November 27, 2009 by matthewtaylor · 2 Comments
Filed under: Credit crunch, Public policy 

I used to take great pride in posting a blog every day. But now I seem to fail at least once a week. It isn’t a loss of enthusiasm; merely that my diary has become a voracious beast from which I can neither run nor hide. I’ve also been tardy in responding to comments even though I am always rather touched that people take the time to respond to my ramblings.

In a desperate attempt to fight back I have written a piece for today’s Times which should relieve at least some of the pressure by discouraging any speaking invite for a public sector conference.

I am writing this at Heathrow on my way to give a lecture in Northern Ireland.

My long term reader (sorry mum, we really must book up a drink after work soon) may remember my enthusiasm for cultural theory and its four paradigms of social change; the egalitarian, the individualistic, the hierarchical and fatalist.

A few months ago, after a conversation with RSA Trustee Lord Richard Best, I foolishly asserted that I could use cultural theory as a useful way of thinking about the continuing problem of social segregation in Northern Ireland.

Actually, I might even have been right. The theory can be applied; seeing segregation driven primarily by egalitarian solidarity within the different religiously affiliated based communities, suggesting that individualism might be the most powerful force driving against segregation (if, for example, the only new build homes are in integrated neighbourhoods), and recognising that there is little hierarchical drive behind greater integration.
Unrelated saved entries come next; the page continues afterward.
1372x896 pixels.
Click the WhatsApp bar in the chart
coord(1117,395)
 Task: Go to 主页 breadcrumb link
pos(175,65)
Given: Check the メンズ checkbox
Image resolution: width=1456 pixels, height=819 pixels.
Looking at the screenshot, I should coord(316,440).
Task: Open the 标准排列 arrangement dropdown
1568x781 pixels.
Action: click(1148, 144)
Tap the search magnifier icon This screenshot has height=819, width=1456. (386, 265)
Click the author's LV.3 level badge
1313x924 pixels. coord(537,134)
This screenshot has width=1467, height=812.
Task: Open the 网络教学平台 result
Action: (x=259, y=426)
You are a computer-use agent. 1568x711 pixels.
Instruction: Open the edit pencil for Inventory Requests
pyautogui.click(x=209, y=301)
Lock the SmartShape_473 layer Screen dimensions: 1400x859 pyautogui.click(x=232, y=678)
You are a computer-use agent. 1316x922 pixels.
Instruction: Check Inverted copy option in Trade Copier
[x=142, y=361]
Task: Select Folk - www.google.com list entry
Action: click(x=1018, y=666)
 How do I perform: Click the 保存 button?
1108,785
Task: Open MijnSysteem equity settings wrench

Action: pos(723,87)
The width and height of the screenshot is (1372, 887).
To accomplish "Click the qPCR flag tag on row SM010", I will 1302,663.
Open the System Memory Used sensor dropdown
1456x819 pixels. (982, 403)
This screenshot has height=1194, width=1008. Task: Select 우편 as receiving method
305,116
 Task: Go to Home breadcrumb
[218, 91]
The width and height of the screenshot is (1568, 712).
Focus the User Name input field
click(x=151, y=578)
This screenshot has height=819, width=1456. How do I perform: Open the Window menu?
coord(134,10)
The problem is that the whole thesis can be summed up in five minutes and I’ve got thirty to fill. At this point my lack of detailed (OK, ‘any’) knowledge about the nature of segregation, or of past attempts to solve it, come into play. ‘Ah’ I say to myself ‘looks like I’m going to have to do some research’. At which point, with a malicious sparkle in its eye, my diary (which has by now become an imaginary demon with gap teeth, red eyes and bad breath) replies ‘jolly good, you’ve got a window in June 2010’.

Fortunately for me I fastened like a barnacle on to a patient and wise advisor at the Northern Ireland office of the Chartered Institute of Housing. When I first explained my predicament she recommended books, then, as my appeals became more pathetic it was articles, and then finally she started to send me selected quotations (not long complicated ones, mind you).

I have no idea how it will go. I could ask you to remind me to tell you next week. But my diary tells me that by Monday I will have to have become an expert on parenting policy (thankfully, my sons don’t read my blog) and how the civil service should manage the transition between administrations.

I don’t even have time to develop my new idea for a film; (working title ‘Appointment book with the devil’, about a man who despite his external show of self confidence and control has become demonically possessed by his own diary.